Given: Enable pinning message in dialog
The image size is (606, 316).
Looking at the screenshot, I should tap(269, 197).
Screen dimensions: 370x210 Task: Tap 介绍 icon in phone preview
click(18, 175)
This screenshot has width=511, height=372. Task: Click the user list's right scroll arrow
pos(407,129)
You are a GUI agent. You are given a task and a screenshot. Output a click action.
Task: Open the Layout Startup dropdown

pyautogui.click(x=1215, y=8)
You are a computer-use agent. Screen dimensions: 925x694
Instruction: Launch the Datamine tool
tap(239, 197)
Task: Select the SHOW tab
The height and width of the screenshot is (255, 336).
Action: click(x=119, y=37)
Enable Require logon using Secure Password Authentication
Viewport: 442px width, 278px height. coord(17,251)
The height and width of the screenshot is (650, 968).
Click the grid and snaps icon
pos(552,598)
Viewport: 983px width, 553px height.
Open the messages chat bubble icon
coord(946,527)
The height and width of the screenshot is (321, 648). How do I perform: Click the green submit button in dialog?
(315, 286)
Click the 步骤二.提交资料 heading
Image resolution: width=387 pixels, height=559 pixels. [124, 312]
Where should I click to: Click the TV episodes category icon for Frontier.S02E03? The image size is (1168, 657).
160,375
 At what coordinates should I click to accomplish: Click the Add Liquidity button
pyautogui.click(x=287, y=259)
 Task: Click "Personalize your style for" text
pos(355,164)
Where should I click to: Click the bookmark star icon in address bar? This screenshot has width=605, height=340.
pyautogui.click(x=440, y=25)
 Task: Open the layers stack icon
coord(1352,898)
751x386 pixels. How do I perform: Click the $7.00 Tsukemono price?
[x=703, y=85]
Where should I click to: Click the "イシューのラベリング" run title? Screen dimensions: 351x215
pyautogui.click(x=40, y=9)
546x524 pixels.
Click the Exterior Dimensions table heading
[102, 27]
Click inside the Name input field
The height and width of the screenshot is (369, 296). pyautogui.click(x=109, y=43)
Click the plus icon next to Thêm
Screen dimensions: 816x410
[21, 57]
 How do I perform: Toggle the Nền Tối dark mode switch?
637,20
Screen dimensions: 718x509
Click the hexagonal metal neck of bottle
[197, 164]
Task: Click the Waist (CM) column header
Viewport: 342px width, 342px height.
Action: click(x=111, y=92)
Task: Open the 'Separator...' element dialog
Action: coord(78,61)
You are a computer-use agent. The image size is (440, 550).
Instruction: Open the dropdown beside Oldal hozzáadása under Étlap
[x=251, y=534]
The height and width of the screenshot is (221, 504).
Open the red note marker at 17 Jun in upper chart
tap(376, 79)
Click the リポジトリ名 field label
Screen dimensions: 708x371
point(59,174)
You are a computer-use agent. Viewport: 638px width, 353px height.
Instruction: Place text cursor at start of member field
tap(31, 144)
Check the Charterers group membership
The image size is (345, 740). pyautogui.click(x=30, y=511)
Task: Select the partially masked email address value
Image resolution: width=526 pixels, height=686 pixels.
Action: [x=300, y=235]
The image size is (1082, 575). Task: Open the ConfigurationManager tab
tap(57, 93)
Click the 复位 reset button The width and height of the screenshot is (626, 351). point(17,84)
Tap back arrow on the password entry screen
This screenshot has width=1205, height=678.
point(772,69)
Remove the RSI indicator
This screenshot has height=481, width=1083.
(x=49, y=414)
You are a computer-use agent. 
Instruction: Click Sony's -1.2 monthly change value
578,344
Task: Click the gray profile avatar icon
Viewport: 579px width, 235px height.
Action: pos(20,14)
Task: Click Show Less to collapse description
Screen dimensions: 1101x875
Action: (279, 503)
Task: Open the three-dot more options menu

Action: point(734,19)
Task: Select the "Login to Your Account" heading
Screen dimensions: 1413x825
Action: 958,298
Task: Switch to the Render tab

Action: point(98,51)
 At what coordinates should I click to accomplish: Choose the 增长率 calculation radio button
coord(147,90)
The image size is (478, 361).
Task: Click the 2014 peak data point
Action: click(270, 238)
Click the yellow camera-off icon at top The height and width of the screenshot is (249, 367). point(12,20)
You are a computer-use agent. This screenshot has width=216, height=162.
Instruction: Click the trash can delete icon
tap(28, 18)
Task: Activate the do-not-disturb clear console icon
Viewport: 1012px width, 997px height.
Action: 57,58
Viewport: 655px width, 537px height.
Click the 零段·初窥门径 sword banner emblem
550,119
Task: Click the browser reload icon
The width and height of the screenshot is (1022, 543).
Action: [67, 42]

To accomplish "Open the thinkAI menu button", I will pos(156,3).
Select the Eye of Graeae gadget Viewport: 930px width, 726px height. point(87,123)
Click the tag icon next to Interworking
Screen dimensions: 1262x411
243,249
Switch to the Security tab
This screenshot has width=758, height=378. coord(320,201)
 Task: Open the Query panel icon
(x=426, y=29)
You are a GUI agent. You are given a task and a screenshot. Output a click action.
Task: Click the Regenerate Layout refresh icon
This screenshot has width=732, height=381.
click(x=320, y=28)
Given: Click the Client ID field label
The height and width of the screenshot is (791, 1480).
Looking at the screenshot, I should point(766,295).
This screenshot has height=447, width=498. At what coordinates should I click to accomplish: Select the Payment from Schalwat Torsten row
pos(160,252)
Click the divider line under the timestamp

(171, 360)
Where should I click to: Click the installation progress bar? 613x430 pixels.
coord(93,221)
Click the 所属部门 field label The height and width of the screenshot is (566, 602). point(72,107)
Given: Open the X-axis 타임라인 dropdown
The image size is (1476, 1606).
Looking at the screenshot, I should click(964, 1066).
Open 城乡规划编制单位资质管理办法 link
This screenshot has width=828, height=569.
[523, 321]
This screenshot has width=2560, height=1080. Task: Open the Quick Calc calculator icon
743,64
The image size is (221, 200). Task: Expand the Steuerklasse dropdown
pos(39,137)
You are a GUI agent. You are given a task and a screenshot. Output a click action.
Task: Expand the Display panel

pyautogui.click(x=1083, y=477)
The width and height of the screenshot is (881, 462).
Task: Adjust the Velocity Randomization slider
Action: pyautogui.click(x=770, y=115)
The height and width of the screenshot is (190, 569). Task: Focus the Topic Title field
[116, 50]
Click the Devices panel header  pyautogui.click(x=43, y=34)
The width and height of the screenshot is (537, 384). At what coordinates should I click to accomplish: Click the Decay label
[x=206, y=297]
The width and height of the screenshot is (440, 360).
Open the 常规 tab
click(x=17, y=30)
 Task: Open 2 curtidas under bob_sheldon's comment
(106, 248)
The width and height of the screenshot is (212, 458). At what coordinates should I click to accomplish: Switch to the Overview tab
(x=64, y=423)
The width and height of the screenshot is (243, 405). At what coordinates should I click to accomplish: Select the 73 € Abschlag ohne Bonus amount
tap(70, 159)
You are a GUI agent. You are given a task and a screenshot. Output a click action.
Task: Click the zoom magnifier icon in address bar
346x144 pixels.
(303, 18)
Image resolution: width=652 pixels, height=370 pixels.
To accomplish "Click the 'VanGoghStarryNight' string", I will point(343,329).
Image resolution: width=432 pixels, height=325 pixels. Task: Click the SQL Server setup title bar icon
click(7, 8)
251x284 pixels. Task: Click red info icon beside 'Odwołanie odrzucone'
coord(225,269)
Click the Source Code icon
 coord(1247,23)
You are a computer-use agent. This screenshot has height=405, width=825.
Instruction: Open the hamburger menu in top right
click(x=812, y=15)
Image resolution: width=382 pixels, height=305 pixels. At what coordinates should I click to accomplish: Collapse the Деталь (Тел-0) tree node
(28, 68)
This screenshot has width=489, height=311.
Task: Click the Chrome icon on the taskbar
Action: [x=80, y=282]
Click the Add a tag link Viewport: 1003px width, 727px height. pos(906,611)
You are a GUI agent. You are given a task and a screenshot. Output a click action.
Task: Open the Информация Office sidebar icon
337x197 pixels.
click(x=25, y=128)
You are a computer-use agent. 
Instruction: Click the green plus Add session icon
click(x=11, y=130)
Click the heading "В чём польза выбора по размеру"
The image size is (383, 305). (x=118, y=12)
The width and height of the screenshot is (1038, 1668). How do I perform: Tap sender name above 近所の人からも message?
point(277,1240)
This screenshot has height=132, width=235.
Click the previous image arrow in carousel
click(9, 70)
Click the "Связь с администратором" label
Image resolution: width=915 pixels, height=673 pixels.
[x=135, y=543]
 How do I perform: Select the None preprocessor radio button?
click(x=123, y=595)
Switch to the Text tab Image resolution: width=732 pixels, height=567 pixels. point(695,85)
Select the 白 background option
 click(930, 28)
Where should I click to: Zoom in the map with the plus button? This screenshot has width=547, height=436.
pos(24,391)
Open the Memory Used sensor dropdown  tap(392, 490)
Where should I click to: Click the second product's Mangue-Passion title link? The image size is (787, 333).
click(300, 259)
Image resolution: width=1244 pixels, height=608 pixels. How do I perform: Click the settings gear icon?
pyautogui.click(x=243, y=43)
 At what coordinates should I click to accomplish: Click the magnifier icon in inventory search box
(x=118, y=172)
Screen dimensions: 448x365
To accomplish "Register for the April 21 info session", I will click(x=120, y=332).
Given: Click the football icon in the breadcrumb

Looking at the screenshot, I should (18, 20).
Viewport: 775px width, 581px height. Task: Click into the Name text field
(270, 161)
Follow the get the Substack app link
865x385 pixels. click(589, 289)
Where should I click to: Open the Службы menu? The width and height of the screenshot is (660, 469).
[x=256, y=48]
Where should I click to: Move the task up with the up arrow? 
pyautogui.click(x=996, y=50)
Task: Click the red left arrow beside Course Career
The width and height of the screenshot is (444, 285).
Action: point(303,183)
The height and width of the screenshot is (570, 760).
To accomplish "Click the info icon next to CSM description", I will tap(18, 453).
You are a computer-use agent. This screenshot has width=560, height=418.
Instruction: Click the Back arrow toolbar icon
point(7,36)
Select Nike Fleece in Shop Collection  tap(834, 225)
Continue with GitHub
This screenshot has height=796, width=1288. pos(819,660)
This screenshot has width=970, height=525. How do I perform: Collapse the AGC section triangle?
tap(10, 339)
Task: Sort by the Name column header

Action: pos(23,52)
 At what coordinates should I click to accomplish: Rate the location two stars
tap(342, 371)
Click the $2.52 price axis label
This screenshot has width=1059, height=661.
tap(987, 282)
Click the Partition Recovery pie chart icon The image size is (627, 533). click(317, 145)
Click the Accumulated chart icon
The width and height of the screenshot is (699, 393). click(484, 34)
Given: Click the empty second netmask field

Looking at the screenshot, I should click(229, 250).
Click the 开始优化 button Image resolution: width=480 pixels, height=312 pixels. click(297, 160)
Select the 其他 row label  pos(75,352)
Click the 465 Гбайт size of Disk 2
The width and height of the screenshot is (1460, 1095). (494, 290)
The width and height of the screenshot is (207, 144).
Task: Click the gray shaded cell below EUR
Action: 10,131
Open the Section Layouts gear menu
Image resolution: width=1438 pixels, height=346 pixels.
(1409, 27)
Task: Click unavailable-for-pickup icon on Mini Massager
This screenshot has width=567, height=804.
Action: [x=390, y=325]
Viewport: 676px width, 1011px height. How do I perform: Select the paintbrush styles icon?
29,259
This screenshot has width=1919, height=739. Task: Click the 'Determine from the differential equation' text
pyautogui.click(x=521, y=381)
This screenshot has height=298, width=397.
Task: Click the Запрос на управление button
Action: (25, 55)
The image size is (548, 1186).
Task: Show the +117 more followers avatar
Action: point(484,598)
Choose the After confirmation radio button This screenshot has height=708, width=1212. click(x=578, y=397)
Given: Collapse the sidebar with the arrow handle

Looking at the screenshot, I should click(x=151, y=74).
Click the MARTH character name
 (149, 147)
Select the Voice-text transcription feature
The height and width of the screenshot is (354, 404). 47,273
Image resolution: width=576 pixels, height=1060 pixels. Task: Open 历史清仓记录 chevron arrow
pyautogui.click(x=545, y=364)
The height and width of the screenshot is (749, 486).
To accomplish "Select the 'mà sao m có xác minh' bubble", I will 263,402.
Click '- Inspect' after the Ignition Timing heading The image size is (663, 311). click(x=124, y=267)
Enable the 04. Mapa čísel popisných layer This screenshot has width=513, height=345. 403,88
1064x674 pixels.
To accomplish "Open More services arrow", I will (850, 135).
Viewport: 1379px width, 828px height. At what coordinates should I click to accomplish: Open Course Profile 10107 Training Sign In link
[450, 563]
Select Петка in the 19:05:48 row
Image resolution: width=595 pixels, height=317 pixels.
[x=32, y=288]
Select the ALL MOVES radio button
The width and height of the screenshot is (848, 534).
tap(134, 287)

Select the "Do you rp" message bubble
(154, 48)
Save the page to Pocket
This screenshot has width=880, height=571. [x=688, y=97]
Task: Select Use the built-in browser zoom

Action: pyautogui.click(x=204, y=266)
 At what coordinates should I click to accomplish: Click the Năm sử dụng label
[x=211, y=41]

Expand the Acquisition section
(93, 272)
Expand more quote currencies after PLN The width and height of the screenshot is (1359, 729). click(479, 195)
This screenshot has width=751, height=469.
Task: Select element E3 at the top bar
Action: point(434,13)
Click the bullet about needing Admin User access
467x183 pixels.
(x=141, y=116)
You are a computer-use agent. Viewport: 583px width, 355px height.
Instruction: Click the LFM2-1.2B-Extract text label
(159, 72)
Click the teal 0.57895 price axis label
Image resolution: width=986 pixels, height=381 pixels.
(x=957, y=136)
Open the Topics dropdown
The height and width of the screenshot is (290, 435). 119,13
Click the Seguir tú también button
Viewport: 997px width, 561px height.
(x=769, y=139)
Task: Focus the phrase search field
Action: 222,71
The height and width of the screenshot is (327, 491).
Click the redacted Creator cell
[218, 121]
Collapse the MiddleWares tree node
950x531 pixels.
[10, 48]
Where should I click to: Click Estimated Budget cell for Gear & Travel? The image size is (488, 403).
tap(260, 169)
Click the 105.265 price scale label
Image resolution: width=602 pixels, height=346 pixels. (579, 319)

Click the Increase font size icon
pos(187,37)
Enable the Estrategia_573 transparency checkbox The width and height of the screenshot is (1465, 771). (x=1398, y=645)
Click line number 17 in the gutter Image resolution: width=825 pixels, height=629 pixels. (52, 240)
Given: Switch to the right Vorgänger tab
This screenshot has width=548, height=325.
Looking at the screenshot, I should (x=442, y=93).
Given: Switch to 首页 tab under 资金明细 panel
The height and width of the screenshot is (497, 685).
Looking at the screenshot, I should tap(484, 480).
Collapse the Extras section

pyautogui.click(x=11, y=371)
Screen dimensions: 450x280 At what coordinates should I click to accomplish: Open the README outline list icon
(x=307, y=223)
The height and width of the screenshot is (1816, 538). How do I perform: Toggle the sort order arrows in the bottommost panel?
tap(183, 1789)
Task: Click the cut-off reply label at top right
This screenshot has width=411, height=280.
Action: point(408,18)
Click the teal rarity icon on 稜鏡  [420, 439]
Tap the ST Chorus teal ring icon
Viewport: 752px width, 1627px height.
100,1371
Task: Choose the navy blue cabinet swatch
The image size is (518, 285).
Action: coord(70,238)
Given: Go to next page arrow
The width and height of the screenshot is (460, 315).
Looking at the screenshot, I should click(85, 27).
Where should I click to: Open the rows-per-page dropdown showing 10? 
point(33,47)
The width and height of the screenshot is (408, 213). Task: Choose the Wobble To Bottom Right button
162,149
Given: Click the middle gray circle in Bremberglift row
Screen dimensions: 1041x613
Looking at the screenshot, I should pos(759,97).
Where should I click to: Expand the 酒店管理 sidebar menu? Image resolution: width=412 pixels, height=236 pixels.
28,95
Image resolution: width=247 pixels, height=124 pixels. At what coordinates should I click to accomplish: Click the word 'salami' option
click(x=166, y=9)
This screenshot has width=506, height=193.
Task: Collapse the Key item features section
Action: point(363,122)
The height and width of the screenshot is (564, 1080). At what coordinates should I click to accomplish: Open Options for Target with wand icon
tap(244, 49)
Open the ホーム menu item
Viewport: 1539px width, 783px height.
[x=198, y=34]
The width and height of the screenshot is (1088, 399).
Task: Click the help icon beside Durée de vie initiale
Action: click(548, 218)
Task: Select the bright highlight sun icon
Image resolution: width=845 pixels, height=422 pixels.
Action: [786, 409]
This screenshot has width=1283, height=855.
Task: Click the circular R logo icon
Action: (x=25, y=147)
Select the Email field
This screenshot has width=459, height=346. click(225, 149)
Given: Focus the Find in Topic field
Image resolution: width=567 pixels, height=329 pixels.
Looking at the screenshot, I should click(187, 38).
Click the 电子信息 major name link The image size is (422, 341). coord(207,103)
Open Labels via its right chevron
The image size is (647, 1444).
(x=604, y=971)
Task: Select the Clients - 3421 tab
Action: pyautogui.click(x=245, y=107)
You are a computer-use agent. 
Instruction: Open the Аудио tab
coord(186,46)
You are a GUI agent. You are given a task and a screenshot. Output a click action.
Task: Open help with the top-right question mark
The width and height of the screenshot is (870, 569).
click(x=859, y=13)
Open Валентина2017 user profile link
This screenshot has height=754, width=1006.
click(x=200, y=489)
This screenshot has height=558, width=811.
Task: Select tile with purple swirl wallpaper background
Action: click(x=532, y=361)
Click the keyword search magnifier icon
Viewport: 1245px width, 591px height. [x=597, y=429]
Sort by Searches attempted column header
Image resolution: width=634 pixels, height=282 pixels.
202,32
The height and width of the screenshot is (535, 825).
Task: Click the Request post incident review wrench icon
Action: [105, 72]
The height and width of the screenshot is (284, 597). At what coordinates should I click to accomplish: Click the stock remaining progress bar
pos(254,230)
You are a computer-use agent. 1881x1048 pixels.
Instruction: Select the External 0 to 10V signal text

* * * * * * *

▸ **Task statement**: Pull every line that holds the string "computer" out of the records.

▸ **Result for this exercise**:
You are a computer-use agent. Screen dimensions: 925x694
You are a computer-use agent. The image size is (440, 550).
You are a computer-use agent. Viewport: 638px width, 353px height.
You are a computer-use agent. 
You are a computer-use agent. This screenshot has width=216, height=162.
You are a computer-use agent. This screenshot has height=405, width=825.
You are a computer-use agent. 
You are a computer-use agent. This screenshot has width=560, height=418.
You are a computer-use agent. Viewport: 583px width, 355px height.
You are a computer-use agent. 
You are a computer-use agent. 1881x1048 pixels.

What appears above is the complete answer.